Mon cher petit Toto bien aimé, je suis tout à fait guérie. Il n’y a plus rien du tout, le mal est parti. Aussi je suis à votre disposition et à votre discrétion quand et où vous voudrez et comme vous voudrez. Je serais bien sortie si vous étiez venu me chercher au lieu de rester chez moi à croquer le marmot [1].
Mme Pierceau ne vient pas et ne viendra pas, ce qui m’est à une seule chose près indifférent. Mais vous mon adoré, que je vois si peu, et que je ne verrai jamais assez, pourquoi ne venez-vous pas ? Est-ce que c’est encore aujourd’hui jour de rendez-vous ? Vous devriez réserver au moins un jour dans la semaine pour votre pauvre vieille Juju, ce ne serait pas trop il me semble.
À quand L’ORGIE ? à quand ..... ??????a Il est probable que vous aurez oublié le chemin depuis le temps reculé où vous y êtes allé pour la dernière fois.

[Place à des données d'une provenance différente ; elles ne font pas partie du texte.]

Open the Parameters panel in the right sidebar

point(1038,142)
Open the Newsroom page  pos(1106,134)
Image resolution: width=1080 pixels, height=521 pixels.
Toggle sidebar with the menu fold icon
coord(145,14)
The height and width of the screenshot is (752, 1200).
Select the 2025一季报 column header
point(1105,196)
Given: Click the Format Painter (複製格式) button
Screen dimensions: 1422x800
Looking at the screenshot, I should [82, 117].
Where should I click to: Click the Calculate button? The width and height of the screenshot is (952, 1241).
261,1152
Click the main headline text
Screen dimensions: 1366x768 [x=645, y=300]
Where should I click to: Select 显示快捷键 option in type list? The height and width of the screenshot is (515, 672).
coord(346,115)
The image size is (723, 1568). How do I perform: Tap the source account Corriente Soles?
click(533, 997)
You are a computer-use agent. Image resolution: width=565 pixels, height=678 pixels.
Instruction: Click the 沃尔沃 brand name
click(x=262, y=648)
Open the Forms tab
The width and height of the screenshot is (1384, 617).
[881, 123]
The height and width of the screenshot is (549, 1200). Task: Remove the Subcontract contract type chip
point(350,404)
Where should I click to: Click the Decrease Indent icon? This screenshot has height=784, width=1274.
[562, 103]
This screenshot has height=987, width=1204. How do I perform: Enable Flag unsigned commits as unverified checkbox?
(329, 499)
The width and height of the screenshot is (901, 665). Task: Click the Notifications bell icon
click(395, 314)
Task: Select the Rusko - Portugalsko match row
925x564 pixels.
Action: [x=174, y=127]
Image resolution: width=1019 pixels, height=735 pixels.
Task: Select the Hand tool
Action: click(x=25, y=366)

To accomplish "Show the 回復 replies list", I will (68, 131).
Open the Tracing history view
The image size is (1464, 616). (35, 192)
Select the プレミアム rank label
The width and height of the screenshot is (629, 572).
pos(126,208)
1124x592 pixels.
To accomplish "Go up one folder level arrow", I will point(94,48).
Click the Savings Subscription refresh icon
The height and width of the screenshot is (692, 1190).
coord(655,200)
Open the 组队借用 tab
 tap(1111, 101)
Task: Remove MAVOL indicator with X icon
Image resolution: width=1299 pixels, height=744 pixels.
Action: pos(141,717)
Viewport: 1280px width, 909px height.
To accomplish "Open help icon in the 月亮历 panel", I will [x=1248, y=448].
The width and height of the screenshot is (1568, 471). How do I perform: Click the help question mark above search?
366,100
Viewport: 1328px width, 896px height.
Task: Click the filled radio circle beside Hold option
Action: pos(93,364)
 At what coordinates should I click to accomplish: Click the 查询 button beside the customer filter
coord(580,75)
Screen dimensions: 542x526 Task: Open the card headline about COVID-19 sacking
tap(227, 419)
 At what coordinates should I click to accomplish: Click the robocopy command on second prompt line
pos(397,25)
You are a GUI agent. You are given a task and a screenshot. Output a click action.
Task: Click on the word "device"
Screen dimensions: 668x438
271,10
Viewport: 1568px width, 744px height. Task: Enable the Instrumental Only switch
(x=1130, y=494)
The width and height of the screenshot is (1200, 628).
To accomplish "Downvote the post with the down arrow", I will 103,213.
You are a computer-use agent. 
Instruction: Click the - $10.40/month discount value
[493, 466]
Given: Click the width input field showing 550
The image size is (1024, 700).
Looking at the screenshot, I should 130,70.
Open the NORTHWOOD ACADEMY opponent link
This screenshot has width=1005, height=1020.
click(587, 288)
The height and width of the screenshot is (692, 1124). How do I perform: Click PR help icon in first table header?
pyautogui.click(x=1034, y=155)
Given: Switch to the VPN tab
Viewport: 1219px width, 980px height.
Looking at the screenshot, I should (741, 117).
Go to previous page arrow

Toto... Toto, mon petit Toto vous me faites l’effet d’être un affreux bandit et un fieffé scélérat.
Je suis sur le point de me venger d’une façon terrible et originale. Prenez garde à vous, vieux gredin. Maintenant je passe d’un grave au doux, du stupide à l’absurde. Je vous aime, je vous aime, je vous aime, il y en a comme ça long comme d’ici là-bas. Et puis encore en attendant je vous appelle, je vous désire, je vous attends et je vous adore.

Juliette

BnF, Mss, NAF 16329, f. 183-184
Transcription d’Érika Gomez assistée de Florence Naugrette

a) Les six points d’interrogation courent jusqu’à la fin de la ligne.

Notes

[1Locution populaire qui signifie « attendre en vain ». Selon Furetière, « ce proverbe vient apparemment des compagnons peintres, qui quand ils attendent quelqu’un se désennuient à tracer sur les murailles quelques marmots ou traits grossiers de quelque figure », mais selon Guiraud elle signifierait « attendre devant une porte en cognant impatiemment le heurtoir ». (Claude Duneton, Le Bouquet des expressions imagées, Seuil, 1990, p. 599).